Warsaw 2009: Presentations and short courses


When Normality Fails: a Multiple Imputation Technique Based on the Cumulative Distribution

Session: Strategies for Nonresponse Adjustments (II)

Author:

  • Bryce Weaver; FORS - Swiss Foundation for Research in Social Sciences, Switzerland

Abstract:

Objectives. One of the drawbacks of multiple imputation is that assumptions are generally made on the form of the distribution —e.g. normality. These assumptions may often be invalid. In our work, we develop a technique of multiple imputation that makes no a priori assumptions on the form of the distribution. This tool is useful for the imputation of data under the standard assumption that the values are missing at random (being missing may depend on other variables, but not on the value of the variable to be imputed). It is designed to reproduce the cumulative distribution of any variable —continuous or dichotomous. The conceptual framework is transformed into a simple tool in SAS. Empirically, we use the Swiss Household Panel (SHP) wave 8 (2007) to apply this new method and compare the obtained cumulative distribution with the ones from the standard PROC MI procedures in SAS.

Method. The entire sample (missing and non-missing) is separated into imputation classes based on up to five categorical variables (there can be grouping of classes in order to maintain a sufficient number of non-missing observations). These variables are selected by the researcher as being important indicators of the values of the variable(s) to be imputed.

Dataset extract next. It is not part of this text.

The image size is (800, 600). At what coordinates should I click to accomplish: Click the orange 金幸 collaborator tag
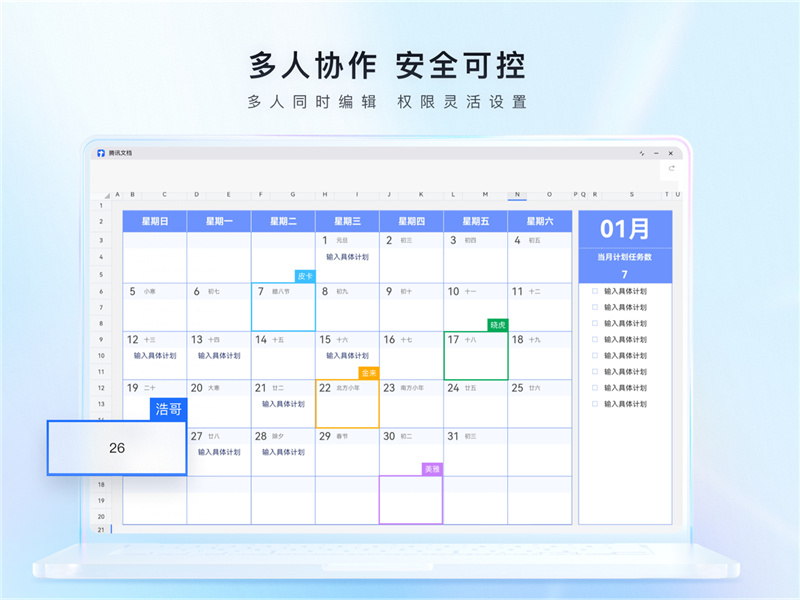click(x=369, y=372)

First, within each imputation class, a cumulative distribution for the variable to be imputed is built from the non-missing cases. This cumulative distribution is obtained by linearly interpolating between the observed points (non-missing) to allow for any form of the distribution. Then, for each missing observation, the imputed value is obtained by randomly selecting a number between zero and one from a uniform distribution and by taking the value that corresponds to the number selected on the cumulative distribution. This last procedure is repeated multiple times. The SAS program is flexible as it allows the user to choose (i) the variables to be imputed, (ii) the categorical variables used to create the imputation classes, (iii) the number of imputed files to be produced, and (iv) whether the variable(s) to be imputed are continuous or discrete variables.

Results. Using the SHP wave 8 (treated as cross sectional), which has 5794 observations, income is assigned a missing value for nearly one third of non-missing cases (n=1815). These are then imputed using this procedure and some PROC MI procedures. The obtained distributions are then compared to the actual distribution of the observations that had been assigned missing. The above technique performs better at reproducing the actual form of the distribution on missing data than the PROC MI procedure.

Discussion. Some of the advantages of the technique are that it works for any type of missing —categorical or continuous—, it can reproduce any form of a distribution, and it provides relatively accurate standard descriptive statistics. Future work could consist in developing some more theoretical basis to produce smoother distributions as opposed to the non-smooth distribution based on linear interpolation.